There will be a period where the vast majority of what they are doing is whatever you tell them to do. They will most likely not do it how you want it to be done. It will also probably take you longer to explain what needs doing than it would be to do it yourself. This is normal and should be expected for the first 3 months with a junior developer. This is going to have a negative impact on your project as you are spending time that could otherwise be used for other things.
Getting to Not Net Negative
The first thing you need to do is get your developer to a not net negative state. There are a few things that can help you and your developer get there.
Acceptance Criteria - generally speaking, you should already have for some acceptance criteria for a feature that you are working on. If this is not explicitly defined, you should do so know. The next step will be to break the task down and explicitly define acceptance criteria for each chunk. This will help you both break down the problem and ensure that you’re both on the same page.

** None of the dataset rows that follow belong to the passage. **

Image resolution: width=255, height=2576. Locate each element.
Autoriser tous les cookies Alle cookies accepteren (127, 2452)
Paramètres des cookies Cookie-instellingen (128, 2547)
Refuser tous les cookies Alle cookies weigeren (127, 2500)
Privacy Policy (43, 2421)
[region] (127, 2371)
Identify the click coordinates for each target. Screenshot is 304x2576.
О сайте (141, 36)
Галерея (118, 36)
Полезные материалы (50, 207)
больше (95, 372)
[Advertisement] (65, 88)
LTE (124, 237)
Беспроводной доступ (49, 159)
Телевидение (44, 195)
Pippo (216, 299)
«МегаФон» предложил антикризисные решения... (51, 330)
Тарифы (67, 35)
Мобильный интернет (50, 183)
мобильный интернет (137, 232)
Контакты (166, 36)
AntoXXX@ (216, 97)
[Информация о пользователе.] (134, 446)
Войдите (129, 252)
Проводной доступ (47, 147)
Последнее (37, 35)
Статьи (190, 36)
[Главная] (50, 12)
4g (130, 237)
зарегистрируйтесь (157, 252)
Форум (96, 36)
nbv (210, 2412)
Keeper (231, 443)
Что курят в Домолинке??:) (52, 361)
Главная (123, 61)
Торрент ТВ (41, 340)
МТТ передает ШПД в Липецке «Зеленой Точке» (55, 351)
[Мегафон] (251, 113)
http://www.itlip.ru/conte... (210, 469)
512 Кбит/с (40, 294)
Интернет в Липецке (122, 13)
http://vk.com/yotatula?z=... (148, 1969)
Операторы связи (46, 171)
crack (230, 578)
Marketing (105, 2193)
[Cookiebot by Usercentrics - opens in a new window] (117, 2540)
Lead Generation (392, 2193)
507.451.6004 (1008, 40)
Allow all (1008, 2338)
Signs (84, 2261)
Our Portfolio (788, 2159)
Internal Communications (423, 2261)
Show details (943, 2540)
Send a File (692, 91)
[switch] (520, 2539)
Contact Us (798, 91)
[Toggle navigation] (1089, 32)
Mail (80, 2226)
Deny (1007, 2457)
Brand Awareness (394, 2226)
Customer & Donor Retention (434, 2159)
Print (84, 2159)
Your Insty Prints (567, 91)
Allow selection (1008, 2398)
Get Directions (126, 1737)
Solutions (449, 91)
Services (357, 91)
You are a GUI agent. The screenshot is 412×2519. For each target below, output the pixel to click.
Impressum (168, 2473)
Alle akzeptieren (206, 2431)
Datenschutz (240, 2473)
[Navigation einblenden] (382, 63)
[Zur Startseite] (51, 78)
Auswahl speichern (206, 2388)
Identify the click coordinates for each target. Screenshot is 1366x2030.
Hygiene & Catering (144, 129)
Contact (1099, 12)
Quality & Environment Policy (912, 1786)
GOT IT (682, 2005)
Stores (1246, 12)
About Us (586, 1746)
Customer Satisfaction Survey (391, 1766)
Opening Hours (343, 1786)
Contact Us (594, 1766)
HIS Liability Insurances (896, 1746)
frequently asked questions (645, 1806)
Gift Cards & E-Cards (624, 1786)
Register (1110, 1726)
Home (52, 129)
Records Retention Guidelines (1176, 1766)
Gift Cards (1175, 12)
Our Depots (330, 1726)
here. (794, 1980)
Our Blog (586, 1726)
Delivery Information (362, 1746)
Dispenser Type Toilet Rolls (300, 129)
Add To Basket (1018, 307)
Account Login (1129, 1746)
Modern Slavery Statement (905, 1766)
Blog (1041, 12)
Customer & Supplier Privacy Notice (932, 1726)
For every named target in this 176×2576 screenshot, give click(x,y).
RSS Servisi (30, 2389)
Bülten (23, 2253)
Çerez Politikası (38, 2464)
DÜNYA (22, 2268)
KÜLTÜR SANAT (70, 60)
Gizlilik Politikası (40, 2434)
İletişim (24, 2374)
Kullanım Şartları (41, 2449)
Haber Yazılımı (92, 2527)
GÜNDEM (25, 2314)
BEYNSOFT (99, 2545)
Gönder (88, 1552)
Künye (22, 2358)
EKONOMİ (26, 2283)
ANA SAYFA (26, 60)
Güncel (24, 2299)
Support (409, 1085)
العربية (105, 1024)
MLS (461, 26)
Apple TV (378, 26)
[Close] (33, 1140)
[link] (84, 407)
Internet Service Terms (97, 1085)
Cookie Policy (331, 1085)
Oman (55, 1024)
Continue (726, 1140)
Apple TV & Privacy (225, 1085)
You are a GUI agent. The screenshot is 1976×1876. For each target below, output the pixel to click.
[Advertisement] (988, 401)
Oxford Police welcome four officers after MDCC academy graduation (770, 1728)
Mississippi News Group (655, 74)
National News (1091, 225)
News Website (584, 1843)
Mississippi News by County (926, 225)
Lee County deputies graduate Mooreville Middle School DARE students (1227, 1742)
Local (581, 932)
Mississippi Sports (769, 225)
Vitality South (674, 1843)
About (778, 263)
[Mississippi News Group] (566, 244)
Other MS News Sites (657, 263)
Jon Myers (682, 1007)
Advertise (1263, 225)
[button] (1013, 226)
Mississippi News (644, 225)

Framework - ensure that the area they will be working on already has some kind of framework in place. They should be able to work from what is already there. Let’s say you’re adding a sort parameter to a query; there should already be a place in the system that does this already. They shouldn’t be adding brand new features to a system, only extending existing ones.
Tests - make sure you already have a test suite in place. Your new developer should be extending existing tests as well as existing functionality. You want to make it easy for them to succeed.
Pipeline - ensure that you have in place a build pipeline that will protect them from making stupid mistakes. This means having an automated test pipeline with unit and acceptance tests. You want to make sure that they don’t break anything right!
In general, it’s about providing a safe environment for a new developer to be able to succeed in. That way you won’t have to spend as much time manually checking work. You can focus on more higher-level priorities. If you get it right for a junior developer when you onboard more senior developers, they should be able to get up to speed more quickly.